We aim to demonstrate that 3D optical scanning is clinically useful to detect, monitor and predict recovery in facial weakness. If it is useful, it has the potential to allow us to develop treatments that will improve patients’ lives and may reduce NHS costs.
Weakness on one side of the face is common after stroke and can cause distress and embarrassment, as well as interfering with speech and swallowing.
Clinicians have not recognised the impact of facial weakness on people’s self-esteem, confidence and mood. Although many people recover it can take months and some never recover.

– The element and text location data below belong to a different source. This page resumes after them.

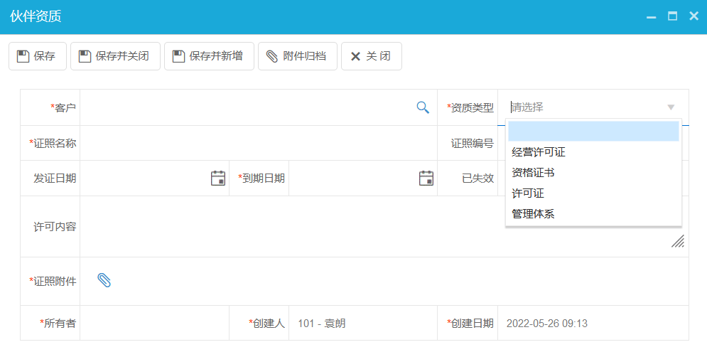Click the customer search magnifier icon

pyautogui.click(x=423, y=107)
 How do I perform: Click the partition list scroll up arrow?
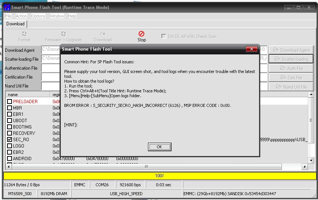(311, 95)
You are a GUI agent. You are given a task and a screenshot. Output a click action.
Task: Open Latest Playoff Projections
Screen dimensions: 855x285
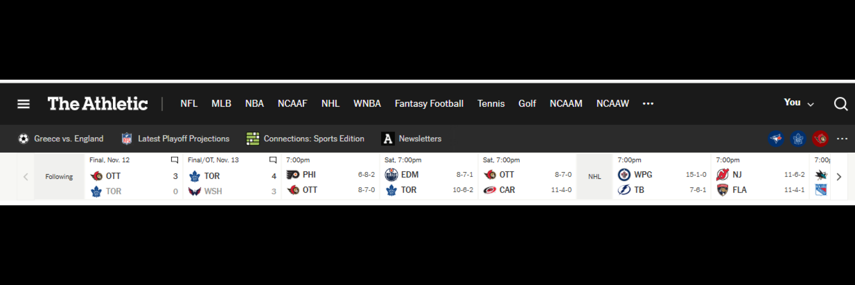pos(176,139)
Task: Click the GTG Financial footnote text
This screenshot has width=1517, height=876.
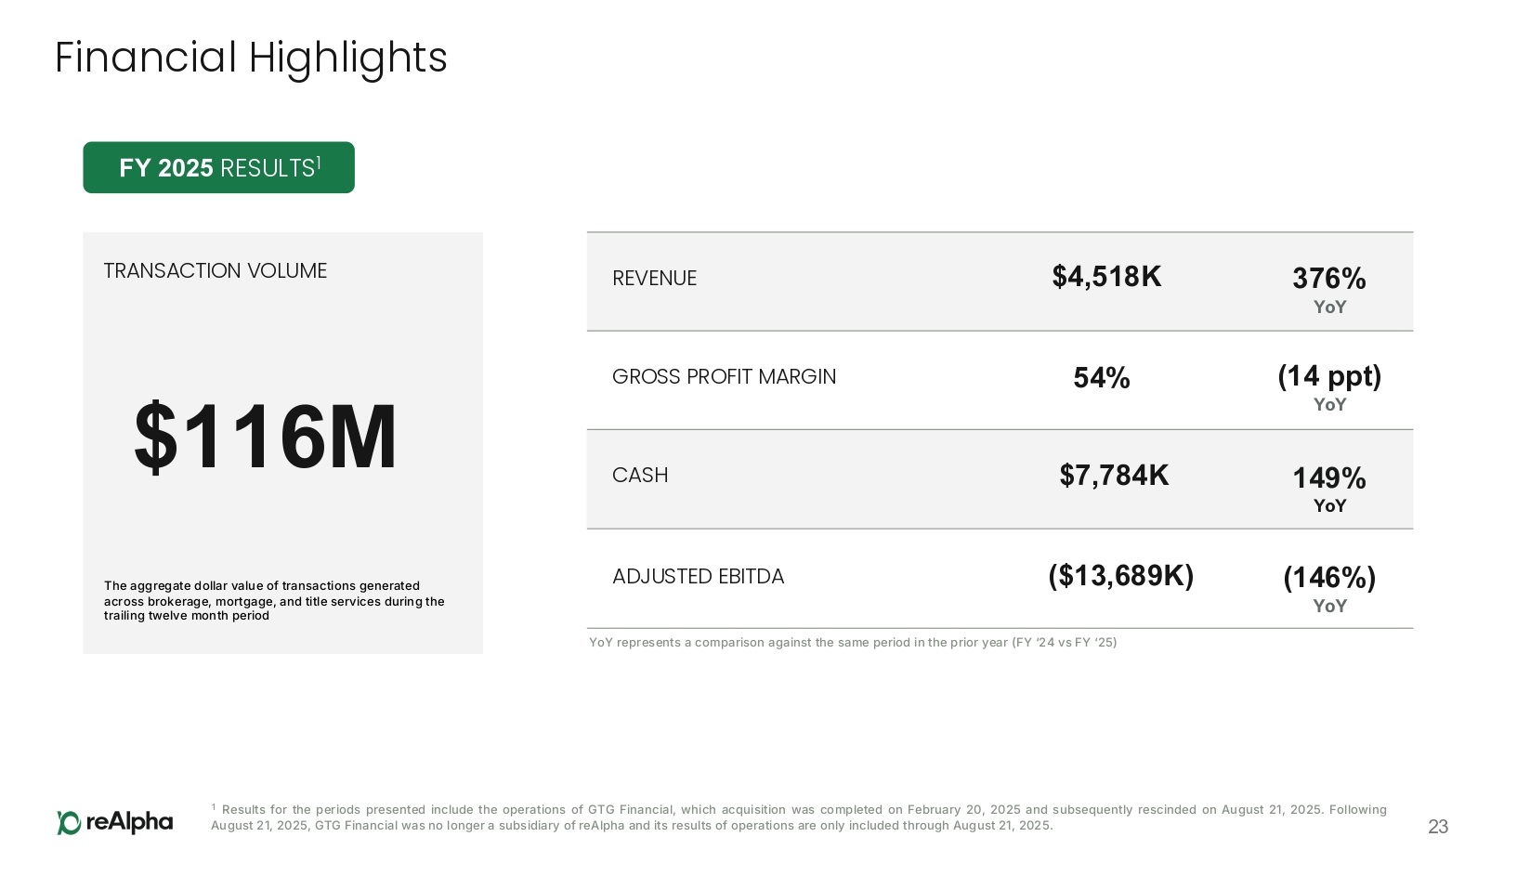Action: (798, 817)
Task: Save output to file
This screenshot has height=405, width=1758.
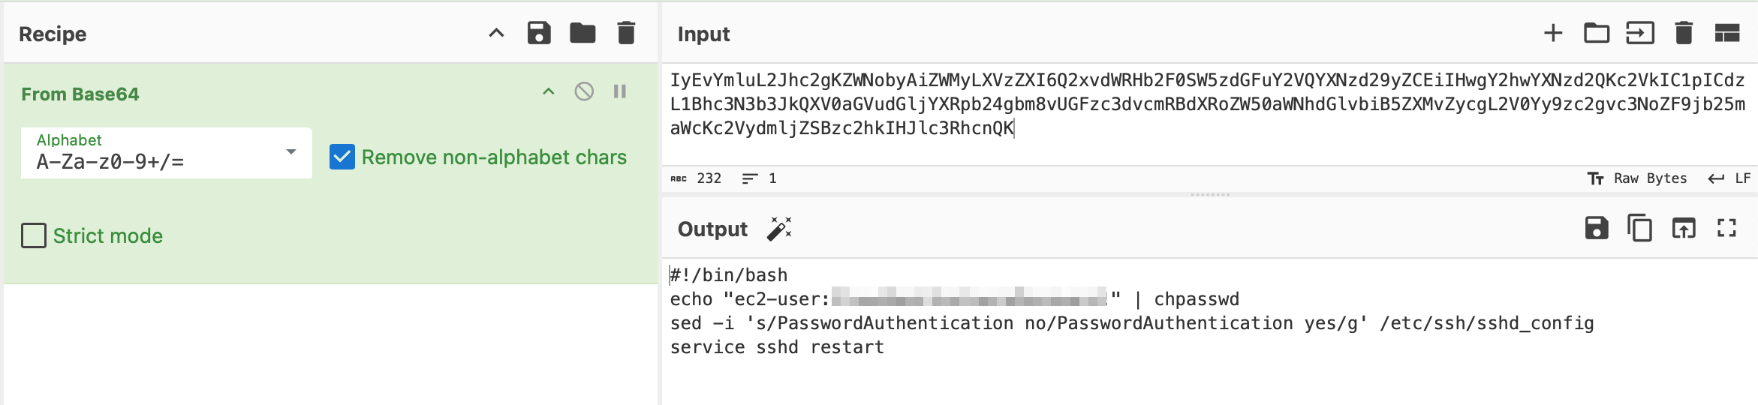Action: click(1597, 228)
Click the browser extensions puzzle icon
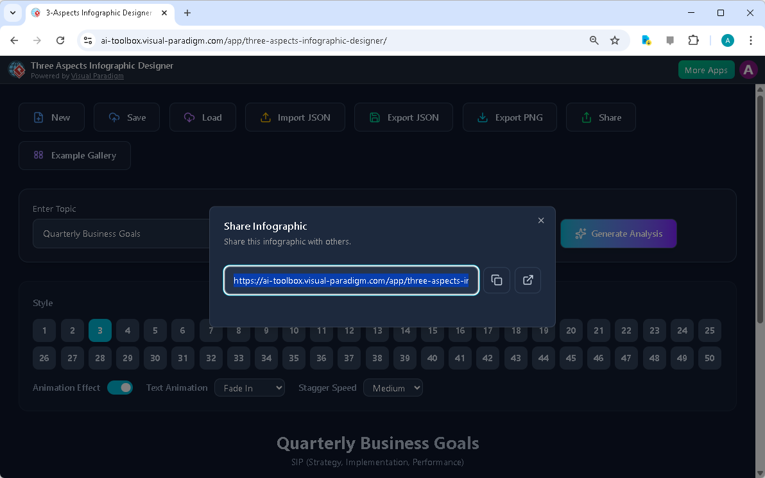The width and height of the screenshot is (765, 478). click(x=693, y=40)
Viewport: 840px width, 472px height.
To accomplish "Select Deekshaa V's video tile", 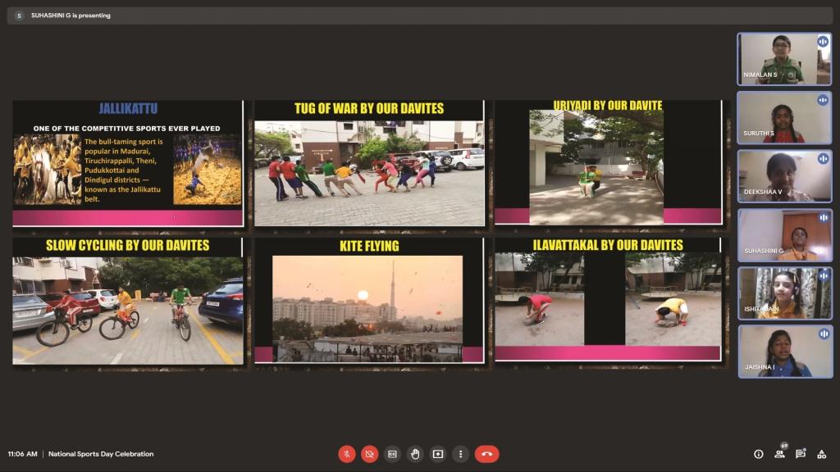I will coord(784,176).
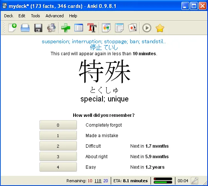Open the card list browser icon
The height and width of the screenshot is (186, 208).
tap(79, 27)
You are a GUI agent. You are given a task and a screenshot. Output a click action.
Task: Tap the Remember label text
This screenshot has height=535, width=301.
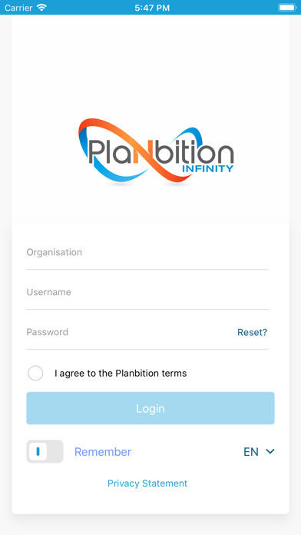(x=103, y=452)
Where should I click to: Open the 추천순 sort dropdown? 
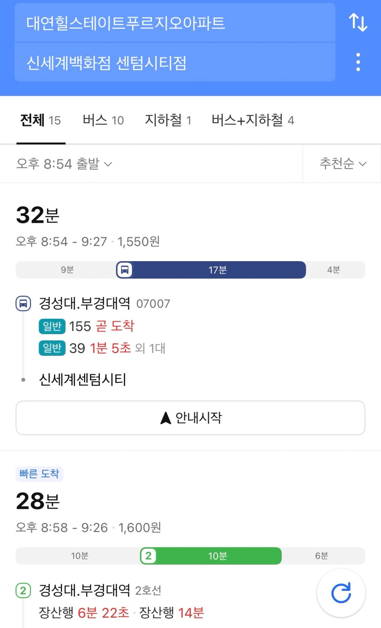tap(343, 164)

Currently we lack any robust measure of facial weakness; it can only be described as mild, moderate or severe. We need to find a way of measuring the severity using numbers to describe the degree of weakness.
Dynamic 3D optical scanning is a new technology that measures the symmetry of the face. It may allow small changes in facial expressions to be measured accurately, thus detecting the effects of treatments, and rehabilitation (eg facial exercises), which is difficult at the moment as only large changes can be detected.
To explore if facial weakness can be described and changes measured using this new 3D scanning equipment.
Results so far demonstrate that stroke patients have, on average, higher facial asymmetry and also more significant changes on the asymmetry measure during face articulation.
This 3D imaging modality shows promise as a feasible method of quantifying facial asymmetry for research.
Further work is needed to explore the relationship between clinical ratings and these new data and to understand the requirements for clinical application of these methods.